"RE: Support of IEEE float; Canonical XML"

 John Schneider wrote, in part -
> ...
> With that background, here is a run-down of the primary drivers that
> motivate the default EXI floating point representation.
> 
> 1. Compactness
> 
> EXI Float is often more compact than IEEE. As part of our analysis, the EXI
> working group tested the compactness of EXI Float vs. IEEE across our test
> suite to get an idea which representation provided the best compactness for
> more EXI use cases.

I suspected the test cases do not present floating point numbers to full precision
(see http://lists.w3.org/Archives/Public/public-exi-comments/2009Jul/0004.html )
so I did a quick analysis of the number of significant digits used in the test cases. The only two sets of interesting cases are AVCL and HepRep, these were also the ones showing the greatest advantage to the EXI representation. In both sets the floating point datatype is xsd:double, but the data is presented to an average of only 6.4 digits precision. Given that IEEE double carries more than 16 decimal digits of precision, its clear these sample data sets are not good representatives for the kind of massive machine-to-machine data transmission and storage for which EXI should be well suited.

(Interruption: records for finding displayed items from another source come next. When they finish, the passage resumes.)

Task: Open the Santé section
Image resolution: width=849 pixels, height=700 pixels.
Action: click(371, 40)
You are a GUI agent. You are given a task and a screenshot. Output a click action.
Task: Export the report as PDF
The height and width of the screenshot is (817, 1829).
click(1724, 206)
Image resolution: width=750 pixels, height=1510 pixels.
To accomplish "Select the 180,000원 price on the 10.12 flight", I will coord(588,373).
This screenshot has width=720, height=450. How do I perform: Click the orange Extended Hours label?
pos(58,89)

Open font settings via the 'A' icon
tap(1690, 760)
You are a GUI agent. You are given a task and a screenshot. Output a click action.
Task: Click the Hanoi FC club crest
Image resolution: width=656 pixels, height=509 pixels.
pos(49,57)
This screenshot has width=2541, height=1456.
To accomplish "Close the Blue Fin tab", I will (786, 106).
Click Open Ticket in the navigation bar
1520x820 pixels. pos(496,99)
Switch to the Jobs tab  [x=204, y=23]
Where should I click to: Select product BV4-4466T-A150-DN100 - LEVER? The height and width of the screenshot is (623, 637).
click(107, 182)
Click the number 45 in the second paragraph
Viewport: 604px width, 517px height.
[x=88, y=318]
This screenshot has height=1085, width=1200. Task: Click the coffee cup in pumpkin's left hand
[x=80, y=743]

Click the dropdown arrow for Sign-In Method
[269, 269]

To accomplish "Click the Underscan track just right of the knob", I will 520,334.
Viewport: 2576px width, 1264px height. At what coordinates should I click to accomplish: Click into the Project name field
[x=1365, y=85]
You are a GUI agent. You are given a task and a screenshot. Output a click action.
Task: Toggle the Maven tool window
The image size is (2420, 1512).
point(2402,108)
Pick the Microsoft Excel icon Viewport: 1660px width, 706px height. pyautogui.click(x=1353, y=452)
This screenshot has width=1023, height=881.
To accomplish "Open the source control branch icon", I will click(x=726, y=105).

The real problem, of course, is that there are only two sets of sample data that stress floating point at all. This doesn't provide enough information to support a decision one way or the other.

> 
> 2. Parsing Speed 
> 
> ...  However, if the floating point data is ever displayed to a human,
> input by a human, converted to XML for interoperability, converted to other
> text-based protocols (JSON, FIX, SWIFT, EDI, etc.), routed through any of
> the standard XML APIs (SAX, DOM, StAX, etc.), etc., it must be converted to
> text and you must incur the associated cost. In addition, if the data is
> ever validated using XML Schema, transformed using XSLT, secured using XML
> Security, etc. it must also be converted to text. As such, we expect quite a
> few use cases would incur the cost above when using IEEE.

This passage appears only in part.